■ **OBJECTIVE**: Swap "Graphics" for "Display" in the entries between the lines containing "Select the Graphics section" and "pyautogui.click(x=84, y=182)", inclusive, and write those lines out again with nothing else altered. Leave the pictures out of your answer.
# MATERIAL TO PROCESS start
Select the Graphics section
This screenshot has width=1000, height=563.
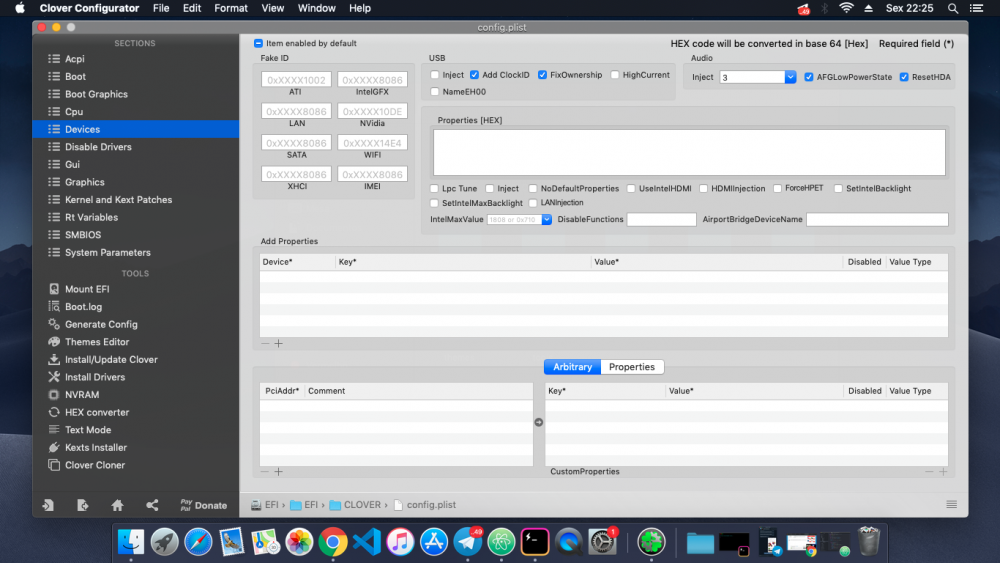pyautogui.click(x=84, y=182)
# MATERIAL TO PROCESS end
# MATERIAL TO PROCESS start
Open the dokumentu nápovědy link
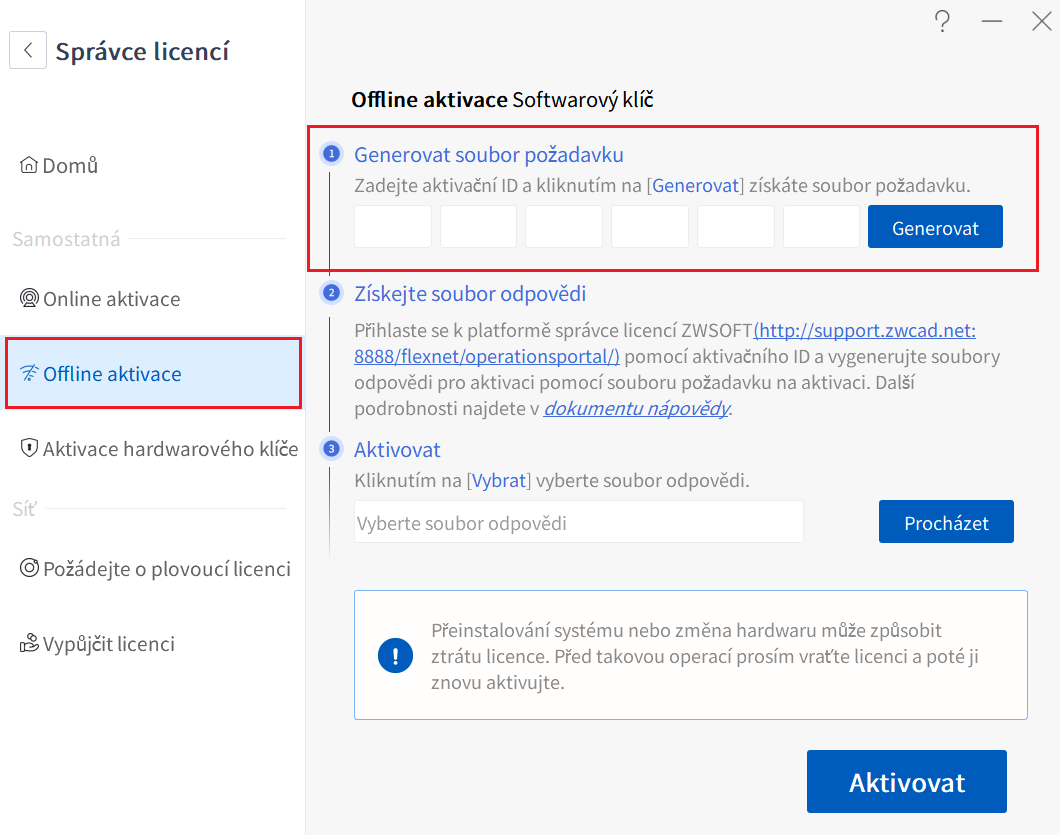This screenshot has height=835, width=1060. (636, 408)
# MATERIAL TO PROCESS end
■ **FULL OUTPUT**:
Select the Display section
This screenshot has width=1000, height=563.
pyautogui.click(x=84, y=182)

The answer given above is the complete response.